■ Instructions to follow ■
Go over the listing below line by line and tally those containing "agent". Give only the tally.

┌─ Supplied data

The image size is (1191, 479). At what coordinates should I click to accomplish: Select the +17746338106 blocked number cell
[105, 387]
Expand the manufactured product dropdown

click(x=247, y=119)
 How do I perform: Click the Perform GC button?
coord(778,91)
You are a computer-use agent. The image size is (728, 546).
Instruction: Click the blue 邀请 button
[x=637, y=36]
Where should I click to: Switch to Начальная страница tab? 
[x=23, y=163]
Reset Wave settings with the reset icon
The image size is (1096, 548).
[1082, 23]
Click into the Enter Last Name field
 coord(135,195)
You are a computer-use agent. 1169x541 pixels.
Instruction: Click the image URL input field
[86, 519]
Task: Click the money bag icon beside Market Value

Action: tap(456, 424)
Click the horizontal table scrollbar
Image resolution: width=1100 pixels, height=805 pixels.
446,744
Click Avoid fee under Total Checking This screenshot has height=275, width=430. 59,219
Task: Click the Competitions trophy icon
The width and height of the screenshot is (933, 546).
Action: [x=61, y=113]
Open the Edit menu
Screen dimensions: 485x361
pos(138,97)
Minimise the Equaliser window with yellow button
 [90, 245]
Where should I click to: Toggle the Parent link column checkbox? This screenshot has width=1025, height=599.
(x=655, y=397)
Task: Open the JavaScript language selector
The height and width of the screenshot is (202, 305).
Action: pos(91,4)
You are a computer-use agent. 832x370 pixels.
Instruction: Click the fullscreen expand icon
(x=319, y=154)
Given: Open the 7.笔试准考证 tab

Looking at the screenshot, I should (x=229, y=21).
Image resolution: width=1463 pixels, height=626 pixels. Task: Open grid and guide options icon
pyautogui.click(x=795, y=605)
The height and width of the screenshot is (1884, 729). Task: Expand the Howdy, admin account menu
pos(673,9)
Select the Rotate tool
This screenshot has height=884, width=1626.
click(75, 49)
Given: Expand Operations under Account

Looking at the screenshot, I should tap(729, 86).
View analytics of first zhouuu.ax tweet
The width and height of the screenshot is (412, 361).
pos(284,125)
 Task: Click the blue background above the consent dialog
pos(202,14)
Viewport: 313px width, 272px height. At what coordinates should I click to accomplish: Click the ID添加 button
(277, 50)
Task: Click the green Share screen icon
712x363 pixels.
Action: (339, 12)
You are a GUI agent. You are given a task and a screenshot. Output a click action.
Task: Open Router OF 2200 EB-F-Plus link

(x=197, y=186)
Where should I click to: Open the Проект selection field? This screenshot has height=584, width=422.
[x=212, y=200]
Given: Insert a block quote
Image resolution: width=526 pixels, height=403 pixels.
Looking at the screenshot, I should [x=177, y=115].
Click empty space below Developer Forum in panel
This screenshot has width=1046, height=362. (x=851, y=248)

└─

■ Result of the exercise ■
4